Monsieur le Directeur,

L’honorable M. Cuissart, inspecteur primaire de la Seine et membre du Conseil supérieur de l’instruction publique, a critiqué, avec une courtoisie parfaite, je le reconnais, le modeste plaidoyer que la Revue pédagogique du mois de septembre avait publié en faveur des : instituteurs adjoints.

Je remercie M. Cuissart du concours puissant qu’il a bien voulu prêter à une partie de mes arguments ; mais il s’est trompé sur mes intentions en m’attribuant celle de favoriser les anciens élèves-maîtres, à l’exclusion de tous les sujets méritants qui, à forte d’efforts persévérants, conquièrent le brevet sans le concours de personne.

J’ai mis les élèves des écoles normales au premier rang de mes préoccupations parce que, au début, ils sont les plus nombreux et les plus capables ; parce qu’ils ont subi des épreuves multiples ; parce qu’ils sont parfaitement connus de l’administration académique ; tandis que les étrangers, même ceux qui répondent au portrait flatteur tracé par mon honorable contradicteur, ont besoin de faire leurs preuves avant de donner à l’autorité universitaire les mêmes garanties de savoir, d’aptitude et de moralité.

Les pouvoirs publics sont si bien pénétrés de la supériorité générale des élèves-maîtres sur les candidats libres, qu’une loi récente a imposé à tous les départements l’obligation de créer ou de conserver des écoles normales spéciales pour les jeunes gens et les jeunes personnes qui se destinent à l’enseignement.

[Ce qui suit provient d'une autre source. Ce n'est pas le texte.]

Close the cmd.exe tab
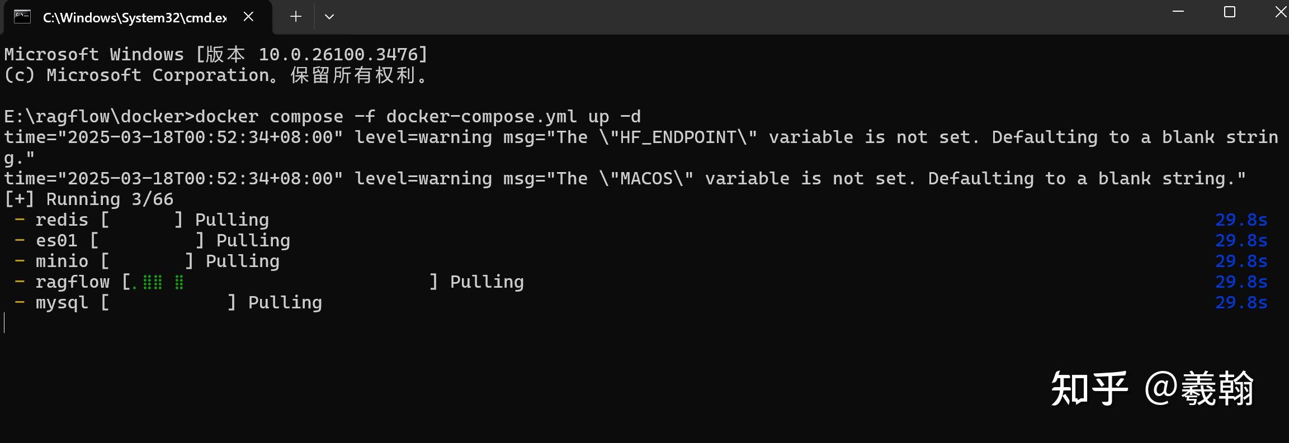1289x443 pixels. pos(249,17)

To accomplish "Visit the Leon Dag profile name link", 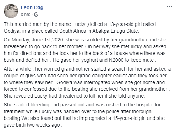I will pyautogui.click(x=32, y=7).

De 1833 à 1850 les écoles publiques de garçons ont fait des progrès considérables, parce que l’enseignement normal créé par l’immortel auteur de la loi de 1833 a donné au corps des instituteurs une unité de vues et de directions qui était le meilleur garant du succès. J’ai constaté bien souvent que des instituteurs préparés en dehors des écoles normales n’échappaient pas absolument à leur bienfaisante action, et qu’ils s’efforçaient d’entrer dans le rang, en essayant d’imiter les maîtres dont l’éducation professionnelle avait été moins négligée. On ne peut donc nier que l’enseignement normal soit une garantie précieuse pour ceux qui l’ont suivi ; et, si les écoles publiques de filles “ont mis tant de temps à s’organiser, si leurs directrices n’ont pu établir entre elles l’esprit de corps, l’unité de vues, les sentiments de confraternité, qui sont les meilleurs garants de l’indépendance, c’est que, jusqu’à ce jour, il leur a manqué une origine et des programmes d’études communs ; c’est qu’elles étaient même souvent instruites par des maîtresses qui sont, par vocation, les adversaires déterminées de l’émancipation de l’esprit public.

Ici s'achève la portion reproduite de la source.